FARGO (KFGO) – Despite claims to the contrary in a newly-filed lawsuit, the group challenging the NFL’s Washington Commanders football team in federal court is not incorporated the state of North Dakota.
The Native American Guardian’s Association’s (NAGA) suit against the football team, its leadership and another Native American nonprofit hinges on defamation and civil rights claims that the defendants called NAGA a “fake group” and worked together to “indirectly” attack Native Americans and “attack NAGA’s integrity.”
The federal complaint filed Monday states multiple times that NAGA is a 501(c)3 nonprofit corporation, “duly incorporated in North Dakota.”
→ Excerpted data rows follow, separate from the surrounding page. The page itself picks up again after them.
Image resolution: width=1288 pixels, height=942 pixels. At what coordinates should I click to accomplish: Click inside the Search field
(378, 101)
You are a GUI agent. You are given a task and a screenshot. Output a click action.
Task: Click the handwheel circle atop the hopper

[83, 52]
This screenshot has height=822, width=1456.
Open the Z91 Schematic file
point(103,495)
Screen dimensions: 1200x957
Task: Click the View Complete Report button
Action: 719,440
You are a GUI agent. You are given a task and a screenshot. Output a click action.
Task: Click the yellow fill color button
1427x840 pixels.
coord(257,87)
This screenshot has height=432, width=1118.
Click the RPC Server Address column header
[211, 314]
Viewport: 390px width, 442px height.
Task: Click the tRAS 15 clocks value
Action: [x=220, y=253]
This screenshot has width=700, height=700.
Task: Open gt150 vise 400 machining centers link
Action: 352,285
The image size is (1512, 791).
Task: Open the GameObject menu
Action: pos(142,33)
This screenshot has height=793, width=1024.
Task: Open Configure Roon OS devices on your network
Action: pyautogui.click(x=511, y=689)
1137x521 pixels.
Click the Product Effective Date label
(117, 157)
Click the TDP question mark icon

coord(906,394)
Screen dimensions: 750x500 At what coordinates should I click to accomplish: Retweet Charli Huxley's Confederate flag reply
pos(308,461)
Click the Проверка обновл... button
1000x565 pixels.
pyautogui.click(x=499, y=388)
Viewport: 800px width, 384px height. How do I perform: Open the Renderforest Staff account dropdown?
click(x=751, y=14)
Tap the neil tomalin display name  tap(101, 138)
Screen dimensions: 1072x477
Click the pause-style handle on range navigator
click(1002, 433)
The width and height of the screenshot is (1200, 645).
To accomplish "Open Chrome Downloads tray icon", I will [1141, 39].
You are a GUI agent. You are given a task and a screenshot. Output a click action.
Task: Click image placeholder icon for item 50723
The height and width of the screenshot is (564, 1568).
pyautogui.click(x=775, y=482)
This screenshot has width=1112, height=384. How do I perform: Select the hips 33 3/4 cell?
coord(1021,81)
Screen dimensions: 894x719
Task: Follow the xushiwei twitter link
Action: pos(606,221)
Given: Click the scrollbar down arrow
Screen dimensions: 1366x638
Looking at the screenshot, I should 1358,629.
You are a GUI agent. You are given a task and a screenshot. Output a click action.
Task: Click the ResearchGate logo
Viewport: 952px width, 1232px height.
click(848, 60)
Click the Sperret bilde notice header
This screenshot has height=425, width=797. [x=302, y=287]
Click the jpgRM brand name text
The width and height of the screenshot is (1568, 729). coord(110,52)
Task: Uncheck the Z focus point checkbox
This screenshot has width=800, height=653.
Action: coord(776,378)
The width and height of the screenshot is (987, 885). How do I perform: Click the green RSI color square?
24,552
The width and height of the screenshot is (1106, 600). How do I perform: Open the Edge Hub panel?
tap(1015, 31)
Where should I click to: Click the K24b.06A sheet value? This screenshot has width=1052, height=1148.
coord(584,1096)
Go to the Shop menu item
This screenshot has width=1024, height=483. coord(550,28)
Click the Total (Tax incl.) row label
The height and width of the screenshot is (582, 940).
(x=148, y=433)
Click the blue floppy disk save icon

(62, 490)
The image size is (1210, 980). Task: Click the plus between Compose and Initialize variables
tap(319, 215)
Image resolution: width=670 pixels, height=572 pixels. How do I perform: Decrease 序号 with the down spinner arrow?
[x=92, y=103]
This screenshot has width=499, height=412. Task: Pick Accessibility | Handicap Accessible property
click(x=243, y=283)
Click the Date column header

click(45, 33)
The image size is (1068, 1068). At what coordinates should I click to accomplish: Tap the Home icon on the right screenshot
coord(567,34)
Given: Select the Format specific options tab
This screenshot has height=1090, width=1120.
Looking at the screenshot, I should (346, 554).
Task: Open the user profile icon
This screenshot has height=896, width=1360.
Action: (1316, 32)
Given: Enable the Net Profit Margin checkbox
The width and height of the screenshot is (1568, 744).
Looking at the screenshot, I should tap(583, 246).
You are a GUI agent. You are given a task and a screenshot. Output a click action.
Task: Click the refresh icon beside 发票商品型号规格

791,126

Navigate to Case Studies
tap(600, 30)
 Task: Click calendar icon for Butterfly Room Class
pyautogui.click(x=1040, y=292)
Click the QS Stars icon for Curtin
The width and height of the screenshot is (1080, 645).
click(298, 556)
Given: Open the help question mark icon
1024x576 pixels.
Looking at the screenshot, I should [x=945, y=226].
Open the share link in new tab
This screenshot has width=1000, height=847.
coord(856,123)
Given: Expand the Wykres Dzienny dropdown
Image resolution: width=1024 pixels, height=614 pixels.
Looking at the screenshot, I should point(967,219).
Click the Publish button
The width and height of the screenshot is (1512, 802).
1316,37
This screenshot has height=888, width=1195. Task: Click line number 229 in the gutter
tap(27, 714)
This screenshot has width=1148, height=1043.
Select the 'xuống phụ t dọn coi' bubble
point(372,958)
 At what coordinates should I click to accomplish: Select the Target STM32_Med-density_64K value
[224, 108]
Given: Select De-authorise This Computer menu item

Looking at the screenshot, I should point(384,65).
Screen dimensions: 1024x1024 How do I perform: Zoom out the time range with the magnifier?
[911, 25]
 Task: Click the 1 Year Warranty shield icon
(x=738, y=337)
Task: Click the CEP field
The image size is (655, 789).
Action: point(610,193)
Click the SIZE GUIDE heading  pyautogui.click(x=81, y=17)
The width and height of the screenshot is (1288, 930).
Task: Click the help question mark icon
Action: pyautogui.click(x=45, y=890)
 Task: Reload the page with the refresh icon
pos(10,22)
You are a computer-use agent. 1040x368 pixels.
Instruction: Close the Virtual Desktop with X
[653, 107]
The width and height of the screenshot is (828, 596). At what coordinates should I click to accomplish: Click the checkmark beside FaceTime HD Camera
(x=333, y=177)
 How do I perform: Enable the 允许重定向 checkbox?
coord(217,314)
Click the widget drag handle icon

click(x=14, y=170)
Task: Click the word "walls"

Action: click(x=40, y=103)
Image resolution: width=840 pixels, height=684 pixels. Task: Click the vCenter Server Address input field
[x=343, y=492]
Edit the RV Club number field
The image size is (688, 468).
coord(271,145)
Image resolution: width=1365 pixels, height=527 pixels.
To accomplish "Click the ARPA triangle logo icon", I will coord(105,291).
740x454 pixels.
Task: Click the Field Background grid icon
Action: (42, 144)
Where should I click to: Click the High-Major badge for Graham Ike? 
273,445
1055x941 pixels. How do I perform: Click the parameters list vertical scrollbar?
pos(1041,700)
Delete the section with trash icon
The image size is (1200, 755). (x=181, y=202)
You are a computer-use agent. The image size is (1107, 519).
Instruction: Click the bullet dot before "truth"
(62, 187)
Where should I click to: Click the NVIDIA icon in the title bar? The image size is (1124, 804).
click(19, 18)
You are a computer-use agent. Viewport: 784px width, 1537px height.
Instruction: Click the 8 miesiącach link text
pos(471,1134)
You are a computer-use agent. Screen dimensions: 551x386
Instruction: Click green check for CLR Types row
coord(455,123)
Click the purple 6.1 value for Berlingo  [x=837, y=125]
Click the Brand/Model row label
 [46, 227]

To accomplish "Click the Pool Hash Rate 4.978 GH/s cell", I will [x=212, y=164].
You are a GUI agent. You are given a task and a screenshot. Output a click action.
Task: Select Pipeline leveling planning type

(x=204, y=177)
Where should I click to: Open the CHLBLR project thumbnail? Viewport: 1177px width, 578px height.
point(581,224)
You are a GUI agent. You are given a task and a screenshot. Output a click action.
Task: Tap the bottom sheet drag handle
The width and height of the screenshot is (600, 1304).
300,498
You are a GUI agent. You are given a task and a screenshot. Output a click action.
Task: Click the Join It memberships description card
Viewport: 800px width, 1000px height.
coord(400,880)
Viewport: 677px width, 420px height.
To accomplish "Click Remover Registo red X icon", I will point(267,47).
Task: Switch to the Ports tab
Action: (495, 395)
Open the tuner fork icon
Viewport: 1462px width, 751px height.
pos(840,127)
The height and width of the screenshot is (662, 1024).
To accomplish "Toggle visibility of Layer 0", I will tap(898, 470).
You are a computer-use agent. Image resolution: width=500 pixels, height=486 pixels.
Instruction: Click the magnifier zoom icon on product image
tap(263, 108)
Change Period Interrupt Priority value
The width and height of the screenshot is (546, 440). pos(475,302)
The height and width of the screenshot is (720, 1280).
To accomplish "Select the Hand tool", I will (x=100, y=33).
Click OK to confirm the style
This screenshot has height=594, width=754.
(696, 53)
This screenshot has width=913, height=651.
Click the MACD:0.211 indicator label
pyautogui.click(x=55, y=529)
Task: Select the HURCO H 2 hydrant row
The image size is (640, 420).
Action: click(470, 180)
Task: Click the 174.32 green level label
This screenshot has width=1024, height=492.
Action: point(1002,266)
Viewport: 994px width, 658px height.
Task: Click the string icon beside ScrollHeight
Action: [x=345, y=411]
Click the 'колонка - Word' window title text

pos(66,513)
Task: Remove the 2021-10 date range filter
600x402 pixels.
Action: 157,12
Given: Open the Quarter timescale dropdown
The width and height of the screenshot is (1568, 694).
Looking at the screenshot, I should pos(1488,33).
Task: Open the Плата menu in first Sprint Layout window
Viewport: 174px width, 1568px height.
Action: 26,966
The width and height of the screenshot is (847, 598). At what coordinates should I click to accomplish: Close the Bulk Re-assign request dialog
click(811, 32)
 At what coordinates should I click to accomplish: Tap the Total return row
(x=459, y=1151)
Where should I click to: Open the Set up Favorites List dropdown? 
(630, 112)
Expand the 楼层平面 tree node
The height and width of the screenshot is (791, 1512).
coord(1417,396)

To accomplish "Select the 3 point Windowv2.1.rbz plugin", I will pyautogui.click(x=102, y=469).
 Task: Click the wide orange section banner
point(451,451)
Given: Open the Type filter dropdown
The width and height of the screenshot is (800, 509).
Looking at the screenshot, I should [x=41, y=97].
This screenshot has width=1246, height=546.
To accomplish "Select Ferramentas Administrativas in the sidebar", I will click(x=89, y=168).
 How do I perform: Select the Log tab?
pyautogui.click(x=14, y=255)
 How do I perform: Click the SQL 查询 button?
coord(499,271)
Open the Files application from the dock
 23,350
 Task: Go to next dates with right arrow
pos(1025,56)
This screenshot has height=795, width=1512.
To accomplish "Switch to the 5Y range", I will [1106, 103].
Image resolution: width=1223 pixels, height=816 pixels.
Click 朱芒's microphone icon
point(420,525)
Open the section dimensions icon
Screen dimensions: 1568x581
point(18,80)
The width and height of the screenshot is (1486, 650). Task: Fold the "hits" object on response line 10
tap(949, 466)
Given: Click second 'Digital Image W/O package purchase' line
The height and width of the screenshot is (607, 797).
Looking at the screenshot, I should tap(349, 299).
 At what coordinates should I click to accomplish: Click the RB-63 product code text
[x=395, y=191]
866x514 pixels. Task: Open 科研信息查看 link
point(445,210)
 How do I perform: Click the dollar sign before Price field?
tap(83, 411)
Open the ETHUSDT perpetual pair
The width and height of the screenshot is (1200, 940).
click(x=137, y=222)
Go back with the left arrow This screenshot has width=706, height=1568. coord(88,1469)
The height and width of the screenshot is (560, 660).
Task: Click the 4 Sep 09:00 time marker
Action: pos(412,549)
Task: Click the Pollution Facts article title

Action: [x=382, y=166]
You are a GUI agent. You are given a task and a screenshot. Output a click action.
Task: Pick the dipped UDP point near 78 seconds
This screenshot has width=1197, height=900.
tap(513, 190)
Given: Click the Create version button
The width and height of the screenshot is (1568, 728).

According to the Secretary of State’s office, NAGA’s status in North Dakota has been “inactive – involuntary” since 2017. NAGA was filed only as a trade name for another North Dakota nonprofit group called Oyesna Corporation in 2015. The Oyesna Corporation is listed as “not in good standing” with the state and its status has also been “inactive-involuntary” since 2017.
IRS records for NAGA show the nonprofit group was granted federal tax exemption in May of 2017. NAGA’s most recent publicly available tax returns are from 2019 and the organization’s address is listed in Devils Lake. In it, the group designates itself as a “federal, state, or local government, or governmental unit” in the Reason for Public Charity Status section of the form, a designation usually reserved for museums, libraries, and hospitals that get the majority of their support from government entities.
A spokesperson for NAGA says the group is actually incorporated in Virginia but claims it is still headquartered in North Dakota. A search of the Virginia Secretary of State’s business registry shows NAGA as active and in good standing. NAGA has six directors on its board. Only one, NAGA’s president Eunice Davidson, is a North Dakota resident. The group’s registered agent is based in Virginia.
NAGA championed a petition in August that demanded the team’s new owners change the Commanders nickname back to Redskins which has collected over 133,000 signatures. At the end of August, Commanders President Jason Wright told reporters that a return to the former nickname “is not being considered. Period.”
When a luxury box owner expressed support for NAGA’s petition, a team executive said NAGA was a fake group. NAGA’s defamation complaint says that comment was racist and false, and claims the team was attempting to “silence” NAGA and cast doubt on the group’s legitimacy by conspiring with the National Congress of American Indians to build a public counter-narrative.